→ **What you will do**
Filter this material down to the lines that hold "agent", copying each one.

→ **Excerpted data**
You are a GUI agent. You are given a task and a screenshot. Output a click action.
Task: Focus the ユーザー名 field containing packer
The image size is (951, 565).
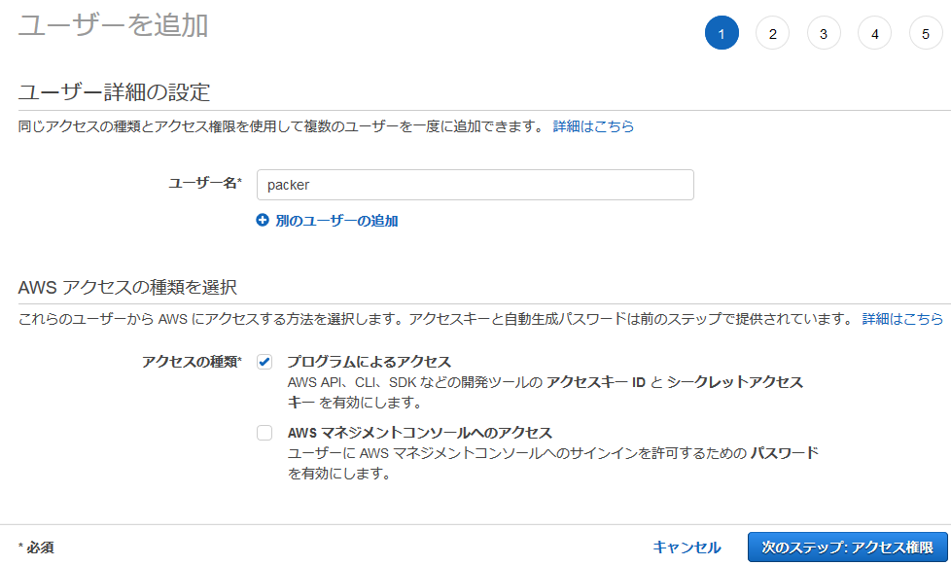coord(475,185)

* * *

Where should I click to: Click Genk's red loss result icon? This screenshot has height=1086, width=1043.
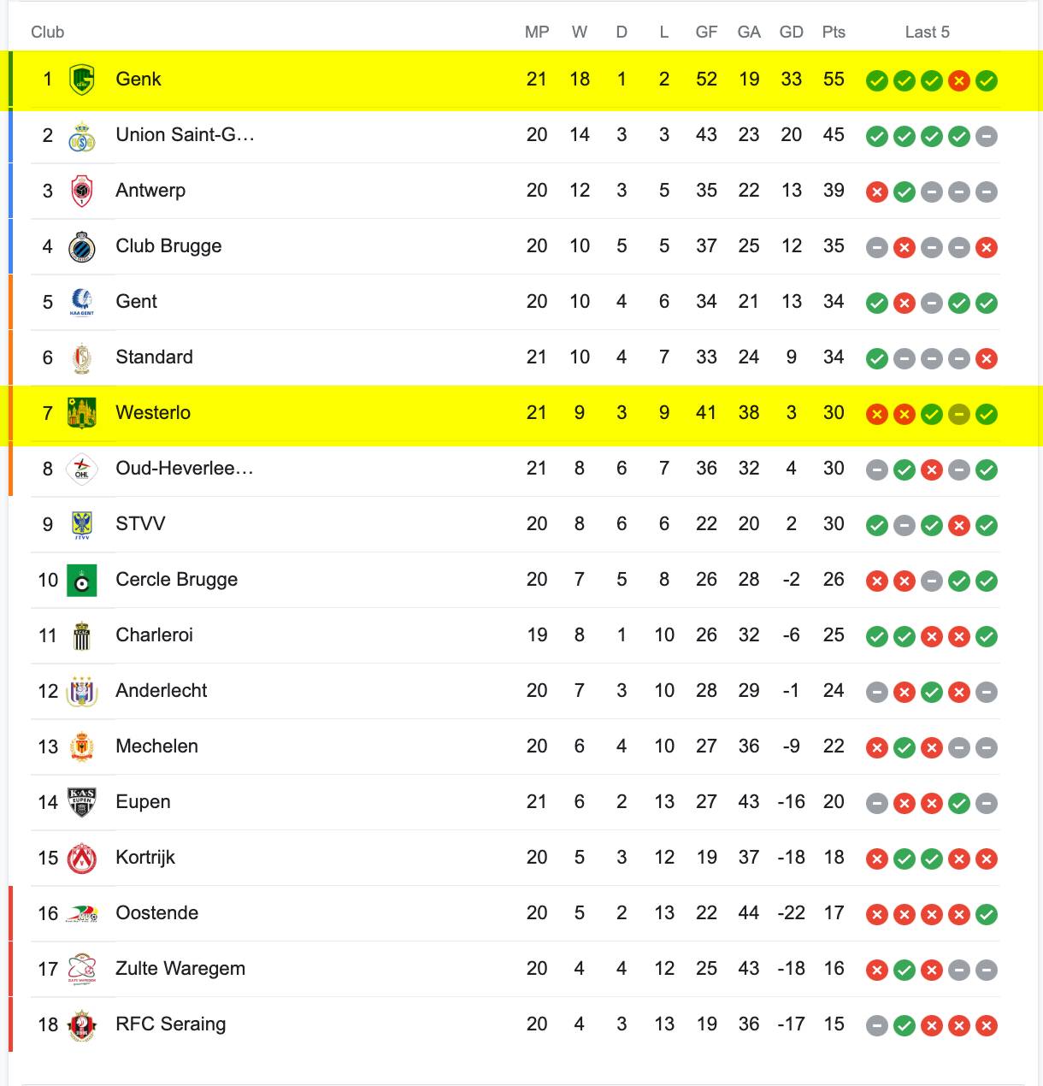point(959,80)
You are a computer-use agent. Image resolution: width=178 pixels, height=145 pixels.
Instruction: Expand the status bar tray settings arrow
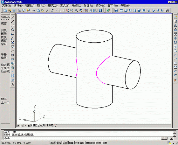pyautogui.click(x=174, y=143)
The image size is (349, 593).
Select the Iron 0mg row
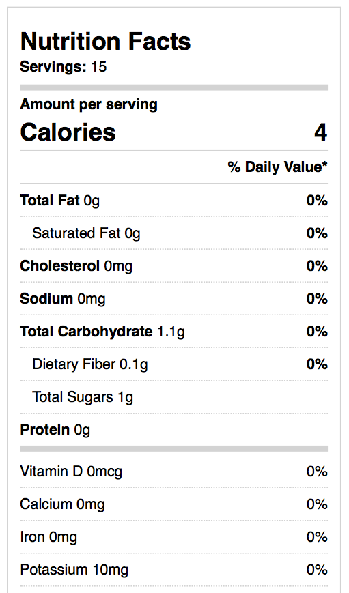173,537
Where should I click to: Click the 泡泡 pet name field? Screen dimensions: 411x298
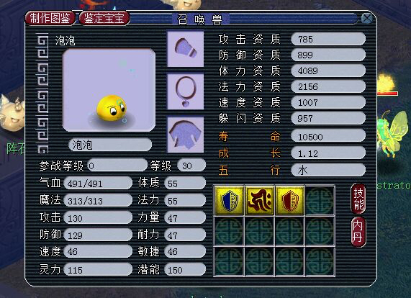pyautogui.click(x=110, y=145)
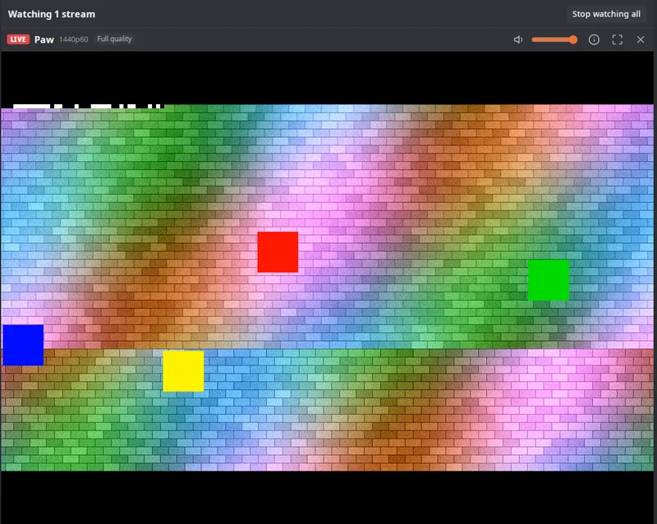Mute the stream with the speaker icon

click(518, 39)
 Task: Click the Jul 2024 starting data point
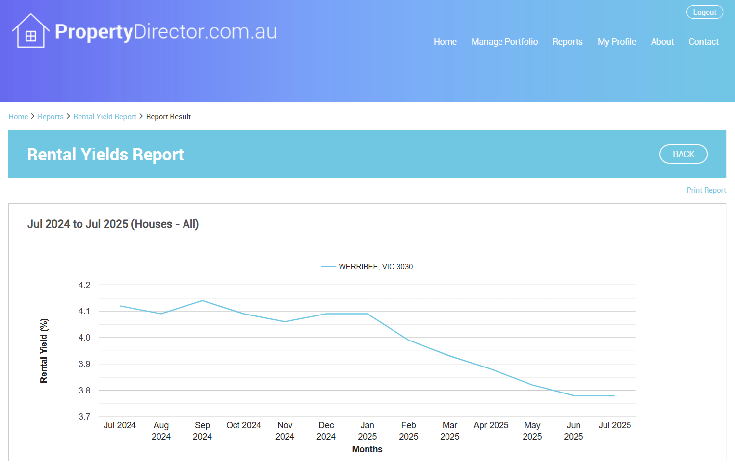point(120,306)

→ **Task solution**
You are a GUI agent. You are given a task and a screenshot. Output a click action.
You are a computer-use agent. Image resolution: width=178 pixels, height=145 pixels.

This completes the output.